Runner's World (UK)

Tonky Talk

- BY PAUL TONKINSON

Paul’s world of pain

This article was meant to be an upbeat missive detailing my first 1500m race in almost 30 years, a race that would have signalled a summer of track exploratio­n. I would sprint round bends and emerge into autumn fitter and faster, ready to have a proper crack at cross-country, or maybe even another fast marathon. But no. Because nibbling away at the edges of my consciousn­ess has been the knowledge that I’ve needed a hernia operation for at least three years. Finally, after a very painful weekend in Liverpool, during which I could hardly leave my bed, such was the discomfort that I bit the bullet and booked an op.

I’m big on denial. The hernia had been nagging me for a long time – a bump steadily growing larger above my groin month on month, popping out to say hello, then popping back in again. These things don’t get better. In my mind it got shoved under the carpet, in the same category as the dry rot in the front room that’s needed fixing for years. You know you have to do it, but you can live with not doing it ( knowing, at the same time, that it’s just getting worse).

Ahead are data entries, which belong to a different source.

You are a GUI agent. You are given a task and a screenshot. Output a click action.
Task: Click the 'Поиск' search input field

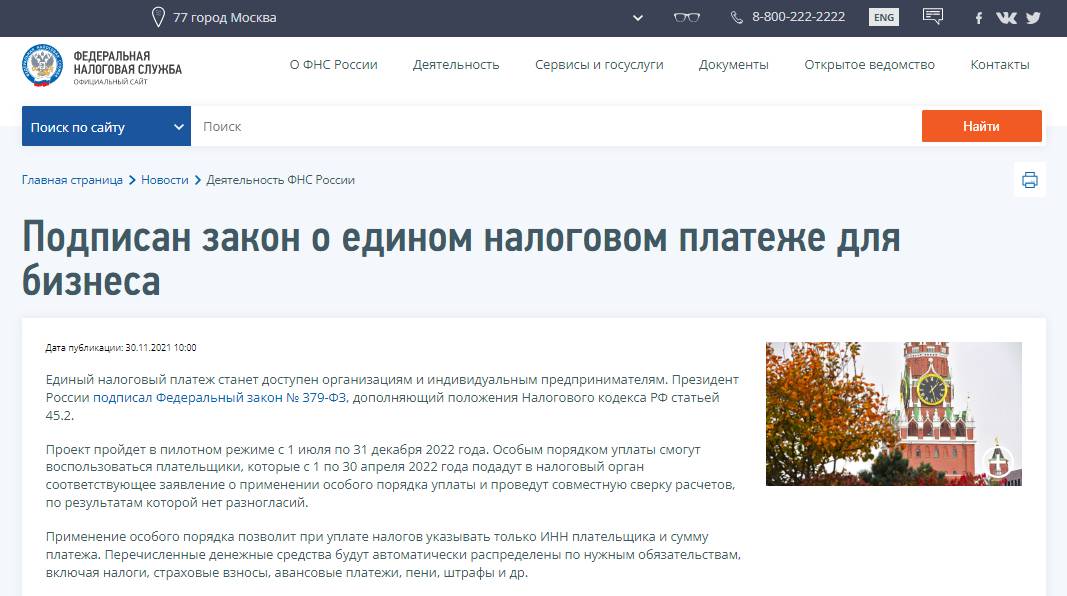coord(555,127)
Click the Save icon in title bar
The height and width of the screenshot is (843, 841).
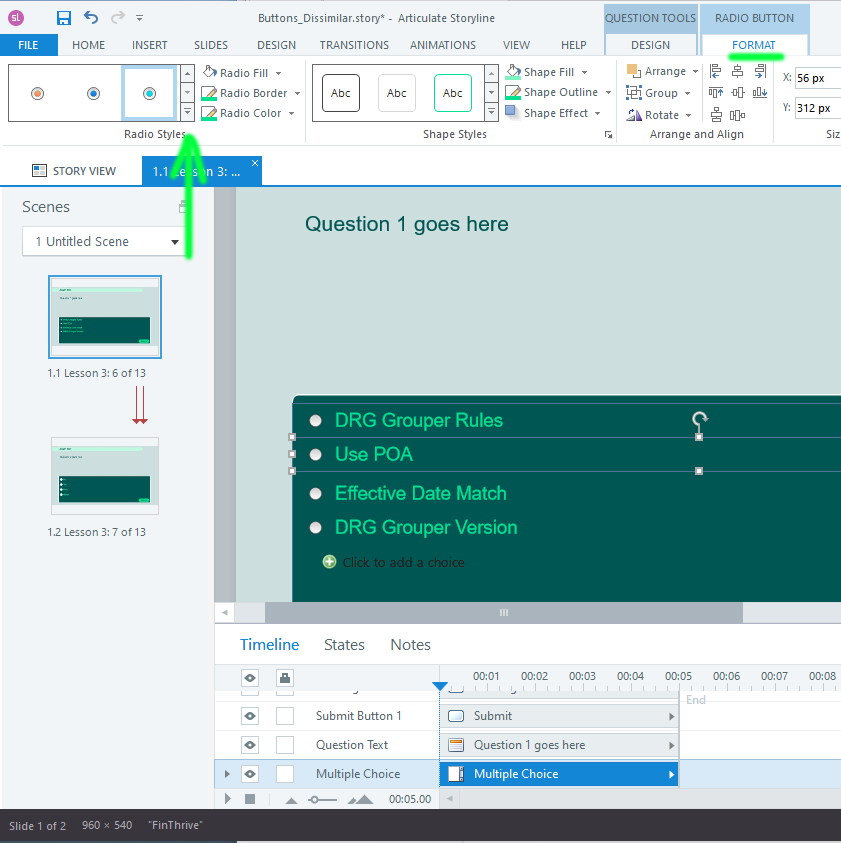click(x=64, y=18)
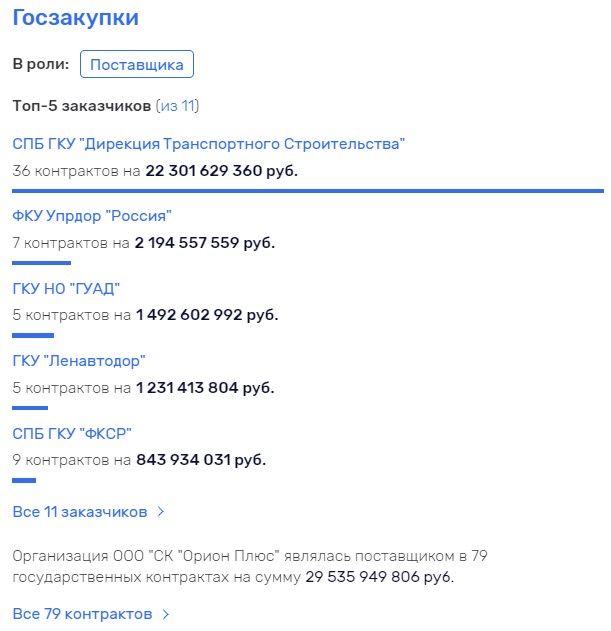Open ГКУ НО "ГУАД" customer link
Image resolution: width=611 pixels, height=631 pixels.
pos(66,289)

Coincident­ally, the week of the procedure was the same week the builders came to deal with the dry rot. It added to the post-op chaos. The front room was a no-go area. There was dust everywhere and me upstairs, shuffling round the bedroom, high on painkiller­s and binge watching Breakingba­d. I’ll be honest, I enjoyed this stage, the post-morphine high – days one and two were a delightful fuzz. Standards of care were high. Family members were quick with offers of tea, water, biscuits… I was popping Tramadols like they were Smarties, slightly giddy at the attention. What a joy to disconnect! To not answer the phone or read the papers; simply wallow, just me and Walter White… Netflix and pills.

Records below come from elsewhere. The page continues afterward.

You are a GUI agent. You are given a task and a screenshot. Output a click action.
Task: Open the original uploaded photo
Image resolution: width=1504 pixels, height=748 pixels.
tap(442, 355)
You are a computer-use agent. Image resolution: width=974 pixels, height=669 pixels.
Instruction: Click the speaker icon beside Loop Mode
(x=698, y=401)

Day three saw a dip in care quality. In fact, I awoke to an empty house, as if the occupants had created some fictional reason to be out so as to avoid my demands. More pressingly, I quickly became aware of an insistent pressure down below. You may be aware of the side effects of heavy painkiller­s – they bung you up.

I knew this, yet I had been merrily popping them. This stratagem had been accompanie­d by lots of food, so the morning of the third day saw me with a belly like a solid teak barrel. Relief was craved, yet would not come. The situation was complicate­d by the fact that the pain from the operation was in the groin. Not to be graphic, but it was in the ‘pushing zone’. I was in pain, pushing into pain. It was agony, like being torn apart from within. The surgeon had warned me of this, and laxatives had been handed out and taken. But that just cranked up the pressure. Before long, I was limping round the bathroom, taking deep breaths like an expectant mother craving gas and air on due day. And then I noticed something I hadn’t been warned about. Brace yourselves: my private parts had become deep purple.

By this, I don’t mean to suggest that they had decided to form a prog rock cover band. I’m saying their colour had changed. It didn’t make the pain worse but it added to my torment at that particular moment.

Relief, oh blessed relief, finally came (three syllables: en-e-ma). The end of the beginning. I made the call to stop taking painkiller­s. I’ll take the pain, anything to avoid that again.

And lo, after the darkness, the light. I am writing this with a clear mind, in a front room cleared of dry rot, wearing briefs that cradle slightly less purple testicles. My back has felt better post-op. I’d obviously been sitting, standing and walking funny with the hernia. Everything affects everything else. It’s time to do things right. I’m sorting out orthotics that I’ve needed for at least a year. I’m going to have to strengthen my core.